The Baylor football stadium, which relocated from the campus to the Downtown Waco waterfront, received $35 million in funds from the City of Waco. A basketball arena for DePaul University's basketball team will get city funds in Chicago ("Cost soaring for proposed DePaul arena," Crain's Chicago Business).
Dayton's arena is quite successful for that city as it is a regular host for NCAA Basketball tournament games, and Verizon Center gets a boost from being the home court for Georgetown University basketball. In a relatively small city like Salt Lake, while it has a professional basketball team, University of Utah sporting events are major attractions, etc.
In yet another indicator of the big business nature of college sports programs, universities are selling naming rights to sports facilities ("Corporations Go Back To School: Colleges Attract Naming Rights Deals," Marquette University Law School).

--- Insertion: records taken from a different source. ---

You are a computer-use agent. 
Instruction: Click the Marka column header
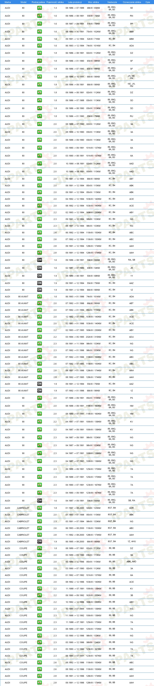coord(8,2)
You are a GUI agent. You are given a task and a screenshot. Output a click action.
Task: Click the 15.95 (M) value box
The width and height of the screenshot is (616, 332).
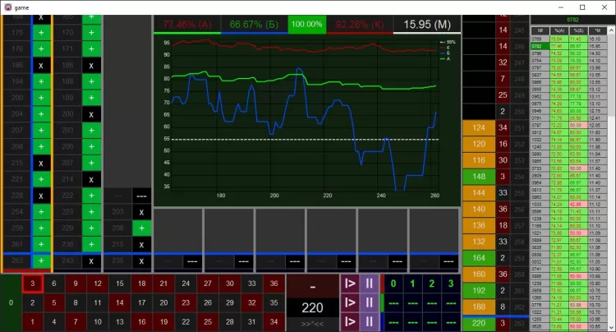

An analysis of capacity to add professional sports teams to communities done by American City Business Journals (publisher of the Washington and Baltimore Business Journals, among others) included college teams in their analysis. See "American City Business Journals calculates the capacity of North American metropolitan areas to support new/additional professional sports teams."
The local newspaper published a special magazine insert on the opening of the McLane Stadium for the Baylor University football team.
Note that as part of the agreement for public subsidy, Baylor rents their football stadium to the Baylor-Waco Stadium Authority for use as a "community event facility" when the football team isn't using it. The university ends up subsidizing this use to the tune of about $500,000 annually. See "Baylor’s subsidy to stadium non-game events to top $450k," Waco Tribune-Herald.